É sensível seu aspecto de filme-súmula. Fernando Eiras é um escritor. Ele imagina uma história, e voltamos a "Memórias de um Estrangulador de Loiras", uma das obras mais raras e elogiadas de Júlio Bressane.

Realizado nos anos 1970, no exílio em uma Londres invernal, esse filme dentro do filme mostra Guará, ator símbolo do cinema moderno brasileiro, de cabelos grandes e gestos suspeitos.

O início de "Beduíno", por sua vez, mostra uma cartolina com um buraco de fechadura na frente da câmera. É como se nos convidasse a espiar intimidades, do casal ou de cada um deles, e até mesmo da mente do artista, oferecida mais uma vez ao espectador.

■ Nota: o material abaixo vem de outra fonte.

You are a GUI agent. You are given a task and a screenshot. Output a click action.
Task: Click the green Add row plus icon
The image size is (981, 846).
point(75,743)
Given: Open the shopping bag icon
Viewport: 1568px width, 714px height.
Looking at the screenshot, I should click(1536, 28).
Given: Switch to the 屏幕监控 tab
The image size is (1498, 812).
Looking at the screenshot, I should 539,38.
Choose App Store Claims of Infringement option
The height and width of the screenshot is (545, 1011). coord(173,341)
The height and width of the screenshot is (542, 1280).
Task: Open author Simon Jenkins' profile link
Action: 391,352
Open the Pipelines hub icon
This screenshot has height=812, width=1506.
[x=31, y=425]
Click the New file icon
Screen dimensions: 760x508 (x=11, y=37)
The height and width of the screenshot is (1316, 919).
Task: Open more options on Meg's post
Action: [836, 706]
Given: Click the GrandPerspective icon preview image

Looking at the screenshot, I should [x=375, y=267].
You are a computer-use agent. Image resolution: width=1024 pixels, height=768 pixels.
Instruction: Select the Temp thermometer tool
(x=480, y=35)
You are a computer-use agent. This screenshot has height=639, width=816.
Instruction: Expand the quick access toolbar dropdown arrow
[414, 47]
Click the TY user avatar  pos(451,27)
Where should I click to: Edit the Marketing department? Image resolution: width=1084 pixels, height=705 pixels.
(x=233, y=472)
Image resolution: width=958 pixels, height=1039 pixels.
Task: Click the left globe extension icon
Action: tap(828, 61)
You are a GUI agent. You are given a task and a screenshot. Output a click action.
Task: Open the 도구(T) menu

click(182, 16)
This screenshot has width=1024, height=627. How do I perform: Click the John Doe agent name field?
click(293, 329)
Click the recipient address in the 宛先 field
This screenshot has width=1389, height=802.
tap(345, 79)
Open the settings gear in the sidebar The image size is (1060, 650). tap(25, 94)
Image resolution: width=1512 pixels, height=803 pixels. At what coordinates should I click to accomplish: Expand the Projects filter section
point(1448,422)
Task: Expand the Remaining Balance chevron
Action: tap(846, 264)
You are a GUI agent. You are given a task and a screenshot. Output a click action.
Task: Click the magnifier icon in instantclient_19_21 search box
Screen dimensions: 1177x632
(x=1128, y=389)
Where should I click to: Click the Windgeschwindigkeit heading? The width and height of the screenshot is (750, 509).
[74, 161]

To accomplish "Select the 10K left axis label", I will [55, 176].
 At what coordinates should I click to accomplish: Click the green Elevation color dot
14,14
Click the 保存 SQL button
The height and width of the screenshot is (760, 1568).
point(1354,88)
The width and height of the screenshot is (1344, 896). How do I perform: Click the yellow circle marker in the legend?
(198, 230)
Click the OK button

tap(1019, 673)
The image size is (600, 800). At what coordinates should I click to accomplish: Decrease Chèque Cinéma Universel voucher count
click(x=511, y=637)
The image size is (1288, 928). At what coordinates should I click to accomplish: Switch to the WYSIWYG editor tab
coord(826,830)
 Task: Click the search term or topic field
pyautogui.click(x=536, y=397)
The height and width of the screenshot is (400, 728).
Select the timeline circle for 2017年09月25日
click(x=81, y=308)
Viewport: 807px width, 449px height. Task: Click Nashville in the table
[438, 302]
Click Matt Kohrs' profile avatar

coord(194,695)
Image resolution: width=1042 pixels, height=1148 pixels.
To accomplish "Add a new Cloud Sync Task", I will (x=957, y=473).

Esse efeito não nos leva somente ao cinema brasileiro dos anos 1970, mas também àquele filme de Manoel de Oliveira que o crítico e cineasta português João Cesar Monteiro chamou de intensamente erótico: "O Passado e o Presente" (1972).

Não é a primeira vez que Bressane e Oliveira, dois grandes do cinema, se aproximam (que o digam "Os Sermões", "Brás Cubas", "Cleópatra" e "A Erva do Rato"). Suspeito que não será a última.

"Beduíno" é uma obra típica de Bressane, e também uma das melhores que realizou neste século, ao lado de "Filme de Amor", "Cleópatra" e "A Erva do Rato".

BEDUÍNO
DIREÇÃO Júlio Bressane
PRODUÇÃO Brasil, 2016
Veja salas e horários de exibição.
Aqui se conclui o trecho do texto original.